Not at all - in fact it was a company joke that I used to carry a picnic
table and chair, a little gas cooker, kettle and all the ecoutraments for a
decent lunch in the back of the Disco when out on my rounds.
REAL MEN (aka Hebrideans) use that sort of weeny stuff for back rubs.
Don't give me your crac about west coast shite and dentists'
mouthwash; there are too many connoisseurs readng these posts to take
you seriously. By God, if my mother was still alive, I'd put her round
to you to straighten out your attitude!
Tell you what - you send me a bottle of whatever it is you're killing
yourself with and I will guarantee to send you an honest,
straighforward, impartial appraisal based on years of experience
sucking back the finest whiskies! Lagavulin, Ardbe, Bowmore, Talisker
- what more could you want from one whom you know to be a Highland
gentleman who would never steer you wrong? What could be fairer than
that? And don't try to weasel out of it by sending me their mere label
names - put your whisky where my mouth is!
BTW, have you put in your application to the EU for reforestation
grants. They have several trillions to give out, and it has to be all
taken up before the year-end.
Been there - done that. About 100 applications in all.
I'm more into lazing about in the tropics and making a fortune property
speculating these days - it's a full time job in this heat.
By the way - I had my first life and death struggle with a ****ing Taipan
the other day.
Damn thing was in the kitchen first thing in the morning!
It was under the fridge and as I walked towards it to get the milk it
slithered out and took up a defensive posture in front of it.
BIG mistake.
I hadn't had my first cup of coffee yet, let alone my second!
Anyway, I considered if it was worth risking my life in order to get the
milk for all of two seconds before deciding that - yes - of course it was, I
can't stand black coffee first thing.
I decided on my trusty spade as a weapon. Not ideal for tackling a 3' snake
but it's the weapon I am most familar with as a result of all my lethal
battles with baby rabbits in the Market Garden years ago. It made me feel
more confident than anything else I could find in the shed at short notice.

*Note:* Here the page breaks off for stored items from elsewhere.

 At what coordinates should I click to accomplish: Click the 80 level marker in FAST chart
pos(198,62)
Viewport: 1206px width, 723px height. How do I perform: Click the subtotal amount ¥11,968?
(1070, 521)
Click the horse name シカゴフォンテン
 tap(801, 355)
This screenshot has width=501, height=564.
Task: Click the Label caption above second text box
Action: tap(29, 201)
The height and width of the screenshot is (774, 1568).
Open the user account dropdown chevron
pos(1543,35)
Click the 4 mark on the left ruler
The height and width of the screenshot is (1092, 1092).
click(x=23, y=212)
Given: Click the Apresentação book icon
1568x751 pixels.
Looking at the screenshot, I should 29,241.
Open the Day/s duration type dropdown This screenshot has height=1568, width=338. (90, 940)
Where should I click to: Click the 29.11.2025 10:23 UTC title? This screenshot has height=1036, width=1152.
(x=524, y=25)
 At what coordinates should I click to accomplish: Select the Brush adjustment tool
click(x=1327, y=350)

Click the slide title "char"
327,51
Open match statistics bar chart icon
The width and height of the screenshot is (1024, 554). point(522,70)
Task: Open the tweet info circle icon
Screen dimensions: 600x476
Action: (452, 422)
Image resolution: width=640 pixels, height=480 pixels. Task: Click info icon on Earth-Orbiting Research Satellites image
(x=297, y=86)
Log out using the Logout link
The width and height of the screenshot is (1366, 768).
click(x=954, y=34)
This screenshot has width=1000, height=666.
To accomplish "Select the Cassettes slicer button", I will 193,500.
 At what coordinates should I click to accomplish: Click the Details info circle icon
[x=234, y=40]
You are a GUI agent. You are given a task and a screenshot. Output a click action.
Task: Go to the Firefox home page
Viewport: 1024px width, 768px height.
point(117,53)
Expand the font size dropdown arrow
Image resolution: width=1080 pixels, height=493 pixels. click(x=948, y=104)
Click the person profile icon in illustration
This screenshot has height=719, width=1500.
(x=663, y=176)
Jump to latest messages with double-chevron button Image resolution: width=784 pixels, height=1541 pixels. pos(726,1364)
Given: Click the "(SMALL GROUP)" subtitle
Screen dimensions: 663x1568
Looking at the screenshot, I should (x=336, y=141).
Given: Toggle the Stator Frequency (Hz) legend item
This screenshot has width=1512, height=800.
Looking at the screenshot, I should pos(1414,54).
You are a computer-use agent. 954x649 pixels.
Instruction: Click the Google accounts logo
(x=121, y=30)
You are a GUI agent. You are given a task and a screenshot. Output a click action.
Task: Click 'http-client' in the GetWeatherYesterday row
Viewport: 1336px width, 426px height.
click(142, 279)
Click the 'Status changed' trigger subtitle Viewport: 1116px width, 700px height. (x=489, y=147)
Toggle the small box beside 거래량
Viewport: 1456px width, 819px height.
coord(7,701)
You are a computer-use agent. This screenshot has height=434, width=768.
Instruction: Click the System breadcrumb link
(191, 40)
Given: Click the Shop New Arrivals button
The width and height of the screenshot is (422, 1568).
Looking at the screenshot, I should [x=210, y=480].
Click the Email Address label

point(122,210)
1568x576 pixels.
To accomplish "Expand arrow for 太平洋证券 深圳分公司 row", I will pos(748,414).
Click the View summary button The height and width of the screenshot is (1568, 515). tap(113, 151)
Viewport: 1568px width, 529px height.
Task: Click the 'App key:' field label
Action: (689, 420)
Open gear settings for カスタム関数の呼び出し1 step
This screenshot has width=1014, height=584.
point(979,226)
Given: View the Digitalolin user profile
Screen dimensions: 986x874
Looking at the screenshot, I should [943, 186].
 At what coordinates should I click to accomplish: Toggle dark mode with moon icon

Anyway, as I edged towards it the bastard made a dive at my leg at precisely
the same instant as I tried to cut it's ****ing head off with the spade so I
actually caught it about halfway down it's back. It was wriggling like a
chopped worm but I managed to keep it pinned down and eventually cut it in
half. There's a surprising volume of blood in a snake - I hadn't expected
that.
It was a bit of a shock to discover that being cut in half merely slowed it
down a bit and this time it was *really* pissed off. I took a fair bit of
frantic Highland dancing and another well aimed jab to just behind it's head
to kill it.
Three peices of still squirming dead snake stayed where they were (more or
less) til I'd had my two cups of coffee then I scooped up the peices out of
the back veranda door.
Strangely enough, apart from my blood running cold and every hair standing
on end when it first came out from under the fridge, I was icy calm until it
was actually dead. Then my hands started shaking so much I didn't even have
to stir in the sugar. What a start to the day - fair wakes you up having yet
another near-death experience before breakfast.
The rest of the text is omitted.